[Dataset entries]
*** Block opens ***
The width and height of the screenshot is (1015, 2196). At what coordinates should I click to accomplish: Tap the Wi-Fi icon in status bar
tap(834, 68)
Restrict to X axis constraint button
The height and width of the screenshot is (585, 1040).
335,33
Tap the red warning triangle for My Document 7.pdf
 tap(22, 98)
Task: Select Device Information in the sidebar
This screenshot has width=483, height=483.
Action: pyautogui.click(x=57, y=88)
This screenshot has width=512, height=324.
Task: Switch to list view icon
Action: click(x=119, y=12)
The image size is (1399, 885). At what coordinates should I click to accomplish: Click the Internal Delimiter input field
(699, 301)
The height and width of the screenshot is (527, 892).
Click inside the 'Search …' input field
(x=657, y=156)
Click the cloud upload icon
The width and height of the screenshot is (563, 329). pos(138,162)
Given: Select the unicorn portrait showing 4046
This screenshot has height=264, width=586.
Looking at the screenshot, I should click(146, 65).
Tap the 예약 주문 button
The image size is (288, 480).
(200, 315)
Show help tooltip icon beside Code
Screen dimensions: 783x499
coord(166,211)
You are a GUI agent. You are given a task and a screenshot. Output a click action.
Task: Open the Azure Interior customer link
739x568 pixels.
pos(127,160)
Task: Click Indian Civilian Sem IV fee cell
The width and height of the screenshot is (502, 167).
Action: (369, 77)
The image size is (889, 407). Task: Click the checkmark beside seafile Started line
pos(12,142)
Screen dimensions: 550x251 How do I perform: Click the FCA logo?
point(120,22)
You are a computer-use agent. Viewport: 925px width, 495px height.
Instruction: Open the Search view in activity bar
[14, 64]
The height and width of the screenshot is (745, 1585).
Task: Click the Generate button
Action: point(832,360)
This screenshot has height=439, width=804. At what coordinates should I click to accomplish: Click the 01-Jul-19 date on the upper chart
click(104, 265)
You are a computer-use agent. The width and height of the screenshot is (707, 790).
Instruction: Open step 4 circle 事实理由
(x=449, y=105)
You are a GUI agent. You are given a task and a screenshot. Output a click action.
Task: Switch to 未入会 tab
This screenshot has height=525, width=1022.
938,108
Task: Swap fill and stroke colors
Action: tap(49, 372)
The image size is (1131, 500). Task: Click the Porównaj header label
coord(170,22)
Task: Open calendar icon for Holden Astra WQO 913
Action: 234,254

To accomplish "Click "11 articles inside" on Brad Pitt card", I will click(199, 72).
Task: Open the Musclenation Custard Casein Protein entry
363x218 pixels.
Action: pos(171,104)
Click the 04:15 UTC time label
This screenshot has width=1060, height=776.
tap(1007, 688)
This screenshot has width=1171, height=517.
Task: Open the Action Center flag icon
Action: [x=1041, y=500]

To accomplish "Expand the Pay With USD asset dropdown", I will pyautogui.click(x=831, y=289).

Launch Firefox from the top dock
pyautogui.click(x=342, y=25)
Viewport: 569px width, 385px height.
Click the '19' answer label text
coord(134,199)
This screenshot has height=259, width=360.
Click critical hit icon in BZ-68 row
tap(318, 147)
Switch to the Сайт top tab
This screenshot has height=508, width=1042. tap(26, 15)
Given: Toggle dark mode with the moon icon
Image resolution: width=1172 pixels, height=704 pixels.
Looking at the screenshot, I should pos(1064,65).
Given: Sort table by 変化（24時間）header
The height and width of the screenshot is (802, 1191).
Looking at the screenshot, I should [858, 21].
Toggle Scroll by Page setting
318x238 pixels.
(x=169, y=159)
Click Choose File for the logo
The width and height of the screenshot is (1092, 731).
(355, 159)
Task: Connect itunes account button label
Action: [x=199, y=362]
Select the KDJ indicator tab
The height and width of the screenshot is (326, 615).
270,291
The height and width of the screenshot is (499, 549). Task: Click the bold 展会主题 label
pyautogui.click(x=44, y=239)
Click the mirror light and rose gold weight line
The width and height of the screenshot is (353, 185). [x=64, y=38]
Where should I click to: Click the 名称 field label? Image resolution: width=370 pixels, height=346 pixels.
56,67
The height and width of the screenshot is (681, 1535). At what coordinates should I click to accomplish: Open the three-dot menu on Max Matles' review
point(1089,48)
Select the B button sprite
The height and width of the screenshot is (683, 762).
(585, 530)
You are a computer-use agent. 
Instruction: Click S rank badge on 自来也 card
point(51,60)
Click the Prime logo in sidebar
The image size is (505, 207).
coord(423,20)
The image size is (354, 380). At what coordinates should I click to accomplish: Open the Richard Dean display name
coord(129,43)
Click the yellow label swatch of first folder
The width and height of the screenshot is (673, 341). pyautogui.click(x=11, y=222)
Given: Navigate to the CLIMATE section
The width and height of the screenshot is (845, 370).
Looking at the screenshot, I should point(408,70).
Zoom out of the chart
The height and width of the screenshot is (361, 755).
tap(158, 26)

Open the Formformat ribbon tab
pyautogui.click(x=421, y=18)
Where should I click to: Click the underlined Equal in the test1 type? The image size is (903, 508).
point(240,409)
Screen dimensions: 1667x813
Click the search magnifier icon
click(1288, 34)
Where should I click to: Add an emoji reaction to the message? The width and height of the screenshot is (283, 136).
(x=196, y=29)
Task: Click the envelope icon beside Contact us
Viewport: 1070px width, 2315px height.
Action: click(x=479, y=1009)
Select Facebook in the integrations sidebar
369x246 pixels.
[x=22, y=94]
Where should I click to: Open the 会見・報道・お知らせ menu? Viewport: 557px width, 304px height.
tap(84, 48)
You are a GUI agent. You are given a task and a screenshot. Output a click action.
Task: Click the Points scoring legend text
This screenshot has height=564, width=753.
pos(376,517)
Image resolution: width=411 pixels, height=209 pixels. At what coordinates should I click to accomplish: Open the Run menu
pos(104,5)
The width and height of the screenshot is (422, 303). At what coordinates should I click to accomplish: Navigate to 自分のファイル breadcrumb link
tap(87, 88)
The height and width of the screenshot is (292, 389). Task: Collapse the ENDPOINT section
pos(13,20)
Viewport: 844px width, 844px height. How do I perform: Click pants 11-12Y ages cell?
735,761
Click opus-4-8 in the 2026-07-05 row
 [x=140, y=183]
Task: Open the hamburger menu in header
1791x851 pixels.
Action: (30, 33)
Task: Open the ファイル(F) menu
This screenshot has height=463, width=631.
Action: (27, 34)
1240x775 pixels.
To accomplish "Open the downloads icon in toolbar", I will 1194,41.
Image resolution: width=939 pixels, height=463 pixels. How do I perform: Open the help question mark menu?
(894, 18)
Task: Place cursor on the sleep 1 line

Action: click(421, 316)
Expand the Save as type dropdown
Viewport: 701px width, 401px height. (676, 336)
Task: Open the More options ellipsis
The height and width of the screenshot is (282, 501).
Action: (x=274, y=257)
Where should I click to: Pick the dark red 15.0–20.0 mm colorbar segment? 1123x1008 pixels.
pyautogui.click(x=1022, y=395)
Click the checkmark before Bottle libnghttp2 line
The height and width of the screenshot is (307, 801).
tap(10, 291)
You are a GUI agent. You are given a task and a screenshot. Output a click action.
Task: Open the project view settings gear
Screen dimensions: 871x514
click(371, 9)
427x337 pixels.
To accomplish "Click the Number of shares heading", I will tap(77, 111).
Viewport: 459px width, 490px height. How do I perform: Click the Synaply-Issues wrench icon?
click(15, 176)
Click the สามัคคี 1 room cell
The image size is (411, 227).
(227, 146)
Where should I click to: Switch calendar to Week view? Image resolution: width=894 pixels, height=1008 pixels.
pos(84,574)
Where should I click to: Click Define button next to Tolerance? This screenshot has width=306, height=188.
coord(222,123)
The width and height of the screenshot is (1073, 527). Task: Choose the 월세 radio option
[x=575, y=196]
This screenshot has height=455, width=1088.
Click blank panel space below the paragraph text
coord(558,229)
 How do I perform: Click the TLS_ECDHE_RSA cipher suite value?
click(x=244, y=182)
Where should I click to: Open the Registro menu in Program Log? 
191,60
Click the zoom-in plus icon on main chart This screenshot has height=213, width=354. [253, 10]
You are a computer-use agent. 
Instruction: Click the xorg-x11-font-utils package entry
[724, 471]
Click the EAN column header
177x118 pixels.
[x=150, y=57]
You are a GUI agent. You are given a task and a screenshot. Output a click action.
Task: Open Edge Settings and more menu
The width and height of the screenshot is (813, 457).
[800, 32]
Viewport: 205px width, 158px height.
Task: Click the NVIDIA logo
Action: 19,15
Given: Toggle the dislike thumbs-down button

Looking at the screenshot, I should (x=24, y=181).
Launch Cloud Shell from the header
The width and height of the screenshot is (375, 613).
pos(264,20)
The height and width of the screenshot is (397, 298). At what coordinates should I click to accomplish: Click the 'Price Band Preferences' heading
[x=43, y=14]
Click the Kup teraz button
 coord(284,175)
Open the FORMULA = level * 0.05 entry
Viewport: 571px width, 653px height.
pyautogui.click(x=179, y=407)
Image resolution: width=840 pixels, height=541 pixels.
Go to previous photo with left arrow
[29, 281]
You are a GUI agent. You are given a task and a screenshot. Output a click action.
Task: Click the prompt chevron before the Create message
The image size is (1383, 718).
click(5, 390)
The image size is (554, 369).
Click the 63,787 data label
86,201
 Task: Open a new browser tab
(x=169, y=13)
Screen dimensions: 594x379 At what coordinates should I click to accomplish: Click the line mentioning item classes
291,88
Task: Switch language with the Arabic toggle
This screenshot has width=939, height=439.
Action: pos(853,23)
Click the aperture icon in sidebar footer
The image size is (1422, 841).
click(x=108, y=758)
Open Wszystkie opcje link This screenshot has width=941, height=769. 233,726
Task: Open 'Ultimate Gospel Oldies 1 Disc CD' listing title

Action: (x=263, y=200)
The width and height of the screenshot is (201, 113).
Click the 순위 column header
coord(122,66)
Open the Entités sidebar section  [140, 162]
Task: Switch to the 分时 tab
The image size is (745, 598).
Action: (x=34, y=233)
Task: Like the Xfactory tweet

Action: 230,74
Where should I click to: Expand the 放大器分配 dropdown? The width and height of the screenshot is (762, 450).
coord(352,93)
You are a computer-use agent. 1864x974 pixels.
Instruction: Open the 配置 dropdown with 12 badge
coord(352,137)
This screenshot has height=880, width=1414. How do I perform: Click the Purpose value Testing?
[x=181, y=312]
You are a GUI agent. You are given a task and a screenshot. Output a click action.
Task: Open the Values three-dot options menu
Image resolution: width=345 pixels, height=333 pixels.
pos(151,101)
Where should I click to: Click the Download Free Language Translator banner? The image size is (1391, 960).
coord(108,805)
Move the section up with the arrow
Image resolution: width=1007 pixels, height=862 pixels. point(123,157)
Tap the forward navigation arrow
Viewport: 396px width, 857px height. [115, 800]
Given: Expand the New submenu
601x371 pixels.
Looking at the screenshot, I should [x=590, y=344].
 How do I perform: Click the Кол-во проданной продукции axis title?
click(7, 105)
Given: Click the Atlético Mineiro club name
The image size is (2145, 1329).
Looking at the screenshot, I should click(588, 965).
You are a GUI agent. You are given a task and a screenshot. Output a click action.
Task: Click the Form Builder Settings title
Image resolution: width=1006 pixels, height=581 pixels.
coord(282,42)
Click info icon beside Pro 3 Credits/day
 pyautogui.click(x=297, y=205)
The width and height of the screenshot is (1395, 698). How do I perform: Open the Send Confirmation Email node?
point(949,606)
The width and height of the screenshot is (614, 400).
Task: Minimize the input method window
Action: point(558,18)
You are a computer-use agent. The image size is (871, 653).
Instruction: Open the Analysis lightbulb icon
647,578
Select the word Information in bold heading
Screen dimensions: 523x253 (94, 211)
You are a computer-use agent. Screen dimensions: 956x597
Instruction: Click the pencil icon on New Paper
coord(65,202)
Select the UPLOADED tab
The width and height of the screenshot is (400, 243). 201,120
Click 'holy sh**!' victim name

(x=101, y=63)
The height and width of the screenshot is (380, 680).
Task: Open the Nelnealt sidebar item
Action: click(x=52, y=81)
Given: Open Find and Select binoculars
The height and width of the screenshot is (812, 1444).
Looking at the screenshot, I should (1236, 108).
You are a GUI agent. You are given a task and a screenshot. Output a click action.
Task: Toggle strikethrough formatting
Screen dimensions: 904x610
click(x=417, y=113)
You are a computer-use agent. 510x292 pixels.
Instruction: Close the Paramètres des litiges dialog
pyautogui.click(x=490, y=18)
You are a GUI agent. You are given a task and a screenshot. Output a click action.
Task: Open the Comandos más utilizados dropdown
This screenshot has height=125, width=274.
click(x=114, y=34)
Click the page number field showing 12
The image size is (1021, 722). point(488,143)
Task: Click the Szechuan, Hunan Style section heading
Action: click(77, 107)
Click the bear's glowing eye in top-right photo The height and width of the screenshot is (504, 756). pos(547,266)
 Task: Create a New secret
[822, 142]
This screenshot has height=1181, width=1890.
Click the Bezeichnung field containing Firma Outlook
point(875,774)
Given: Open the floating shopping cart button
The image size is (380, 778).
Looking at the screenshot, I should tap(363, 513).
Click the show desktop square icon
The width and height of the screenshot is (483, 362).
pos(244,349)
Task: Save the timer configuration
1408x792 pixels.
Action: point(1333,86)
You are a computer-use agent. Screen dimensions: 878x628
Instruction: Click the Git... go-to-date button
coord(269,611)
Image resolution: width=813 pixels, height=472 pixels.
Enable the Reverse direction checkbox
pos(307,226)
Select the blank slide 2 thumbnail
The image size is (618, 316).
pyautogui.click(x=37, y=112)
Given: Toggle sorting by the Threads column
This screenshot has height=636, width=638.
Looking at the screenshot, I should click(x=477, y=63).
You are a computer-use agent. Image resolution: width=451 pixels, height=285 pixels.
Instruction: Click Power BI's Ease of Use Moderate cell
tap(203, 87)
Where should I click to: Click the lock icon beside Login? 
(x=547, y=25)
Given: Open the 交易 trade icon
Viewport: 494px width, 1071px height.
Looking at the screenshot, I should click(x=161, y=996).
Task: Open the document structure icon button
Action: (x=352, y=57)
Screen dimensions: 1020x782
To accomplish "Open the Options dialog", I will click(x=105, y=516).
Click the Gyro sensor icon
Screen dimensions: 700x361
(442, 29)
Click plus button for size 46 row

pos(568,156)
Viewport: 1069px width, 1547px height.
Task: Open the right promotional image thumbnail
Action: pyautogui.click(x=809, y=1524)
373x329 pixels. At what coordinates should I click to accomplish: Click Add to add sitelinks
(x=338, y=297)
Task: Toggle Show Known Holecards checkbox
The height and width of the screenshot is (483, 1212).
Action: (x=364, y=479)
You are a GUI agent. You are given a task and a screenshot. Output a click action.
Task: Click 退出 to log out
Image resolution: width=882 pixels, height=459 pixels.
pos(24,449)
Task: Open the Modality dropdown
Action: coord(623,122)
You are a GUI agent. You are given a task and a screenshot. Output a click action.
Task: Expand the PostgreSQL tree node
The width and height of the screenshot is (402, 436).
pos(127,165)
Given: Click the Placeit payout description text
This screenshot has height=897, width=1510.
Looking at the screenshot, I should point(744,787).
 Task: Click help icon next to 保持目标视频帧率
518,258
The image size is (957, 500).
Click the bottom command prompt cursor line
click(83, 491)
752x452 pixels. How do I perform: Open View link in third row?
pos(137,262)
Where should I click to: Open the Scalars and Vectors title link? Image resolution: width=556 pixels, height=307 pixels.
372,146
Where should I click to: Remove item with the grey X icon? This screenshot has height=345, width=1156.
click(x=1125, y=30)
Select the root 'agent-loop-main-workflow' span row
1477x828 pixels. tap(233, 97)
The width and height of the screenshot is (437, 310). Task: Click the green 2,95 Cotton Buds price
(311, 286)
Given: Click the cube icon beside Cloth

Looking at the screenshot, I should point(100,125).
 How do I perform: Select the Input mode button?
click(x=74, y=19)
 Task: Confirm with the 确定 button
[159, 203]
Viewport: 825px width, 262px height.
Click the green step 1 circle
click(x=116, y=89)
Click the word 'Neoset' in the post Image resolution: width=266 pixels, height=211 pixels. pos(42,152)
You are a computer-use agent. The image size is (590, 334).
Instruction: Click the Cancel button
*** Block closes ***
## Exercise objective
Above are the entries. Copy exactly the part that opens with the line containing "Instruction: Click S rank badge on 自来也 card" and closes with the line containing "Given: Navigate to the CLIMATE section", and no more.

## Exercise output
Instruction: Click S rank badge on 自来也 card
point(51,60)
Click the Prime logo in sidebar
The image size is (505, 207).
coord(423,20)
The image size is (354, 380). At what coordinates should I click to accomplish: Open the Richard Dean display name
coord(129,43)
Click the yellow label swatch of first folder
The width and height of the screenshot is (673, 341). pyautogui.click(x=11, y=222)
Given: Navigate to the CLIMATE section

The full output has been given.